Évolution historique et rayonnement mondial
Le hockey subaquatique, parfois appelé « octopush » en raison de ses origines (8 joueurs initialement, et le besoin de pousser le palet), est né en octobre 1954 dans le sud de l’Angleterre, inventé par Alan Blake au sein du Southsea Sub-aqua Club. L’idée était née de plongeurs désireux de maintenir leur condition physique durant l’hiver. Le sport s’est ensuite structuré et diffusé à travers le monde, devenant une discipline reconnue officiellement en 1978 par la CMAS (Confédération mondiale des activités subaquatiques).
Aux États-Unis, la discipline a été réinventée en 1960 dans la région de Chicago par Bill Neil, avec des crosses de hockey sur glace raccourcies tenues à deux mains. En France, c’est Roger Chatelain qui l’introduit en 1967 à Montauban, sous la forme américaine. Plus tard, en 1973, le Club Sous-Marin du Nord, avec Roger Renault, adopte la forme anglaise. Le véritable essor national est marqué par les premiers championnats de France organisés à Reims en mars 1982.

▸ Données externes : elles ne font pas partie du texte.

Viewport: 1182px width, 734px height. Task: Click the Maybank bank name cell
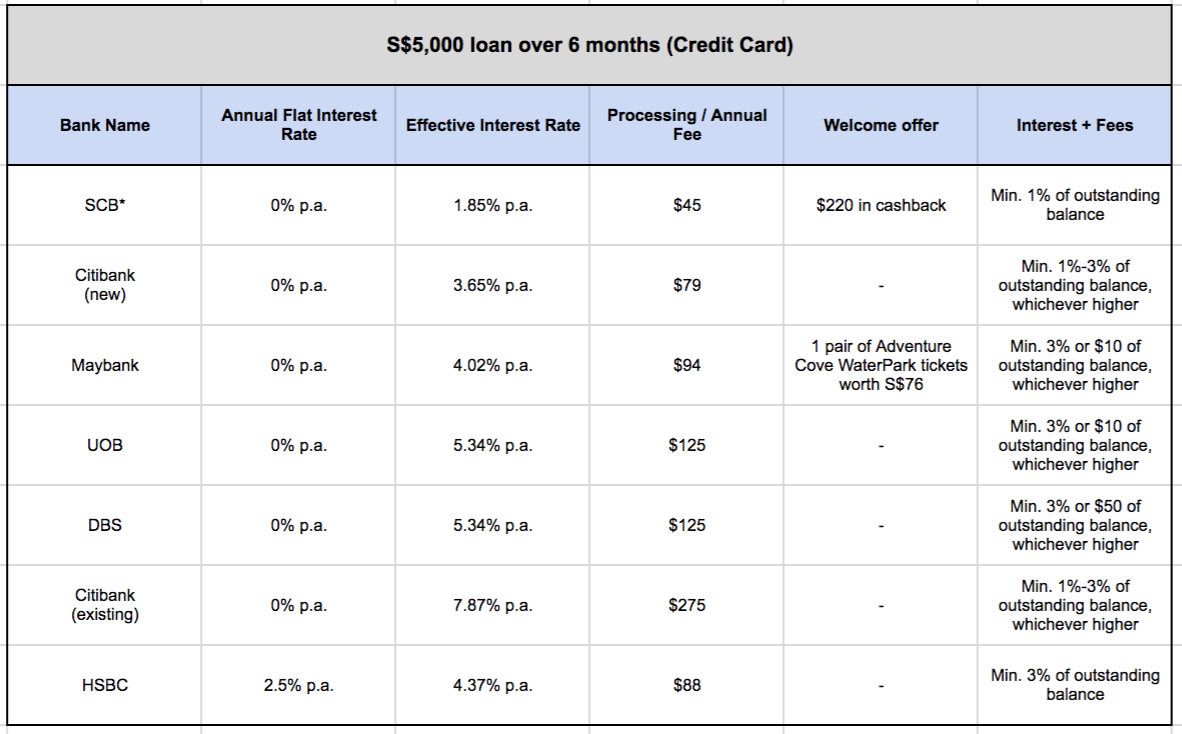(104, 365)
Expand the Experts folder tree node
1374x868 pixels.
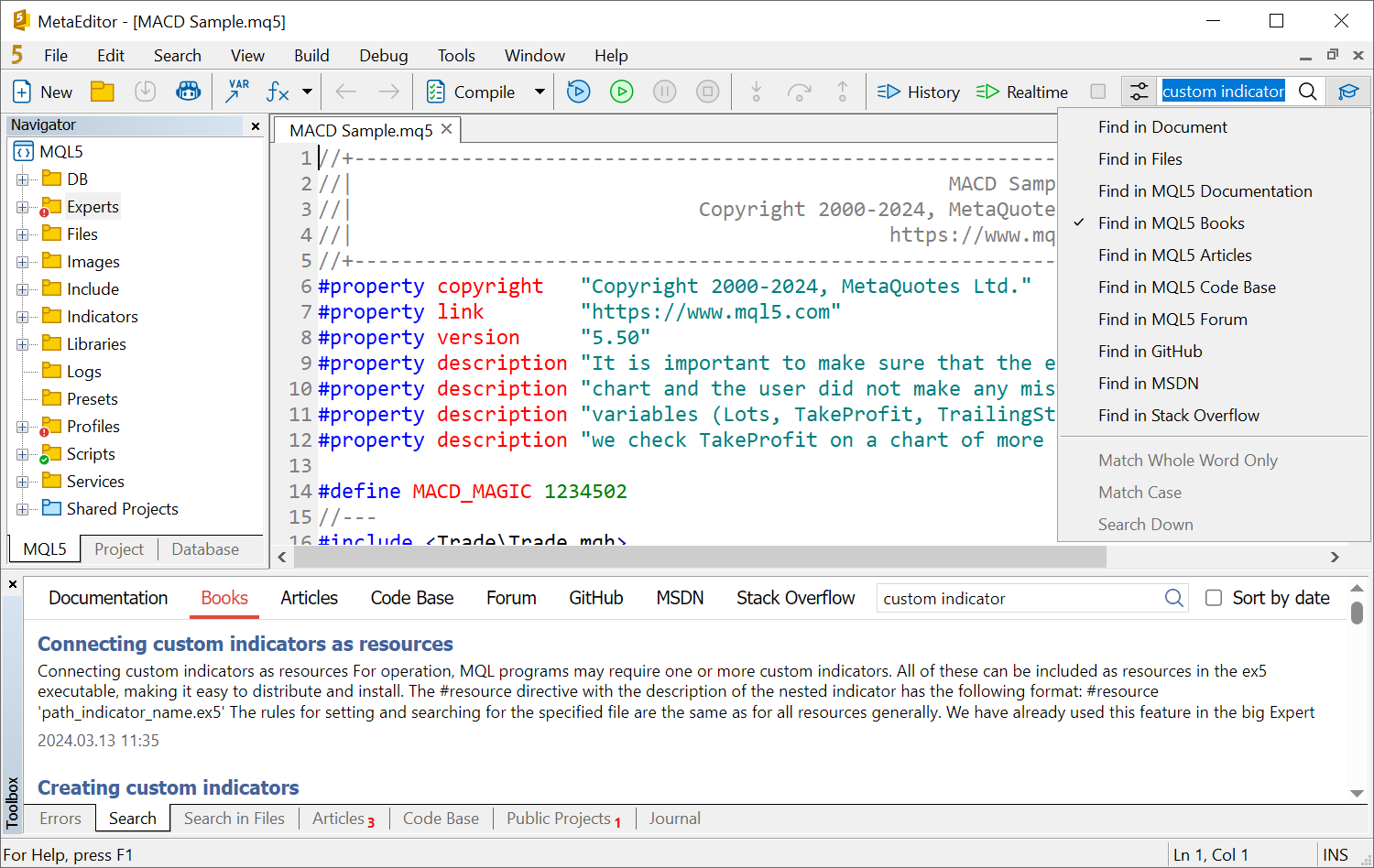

Aujourd’hui, la France compte environ 3000 licenciés répartis dans de nombreuses équipes. À titre d’exemple, l’Île-de-France représente un pôle majeur avec 33 clubs et environ 1000 joueurs. L’équipe de France masculine s’est hissée parmi les meilleures nations mondiales, remportant notamment le titre de Champion du Monde en 1998, 2008 et 2013, ainsi que le championnat d’Europe en 2003. Les féminines et les catégories jeunes (U19, U23) affichent également des résultats exceptionnels sur la scène internationale.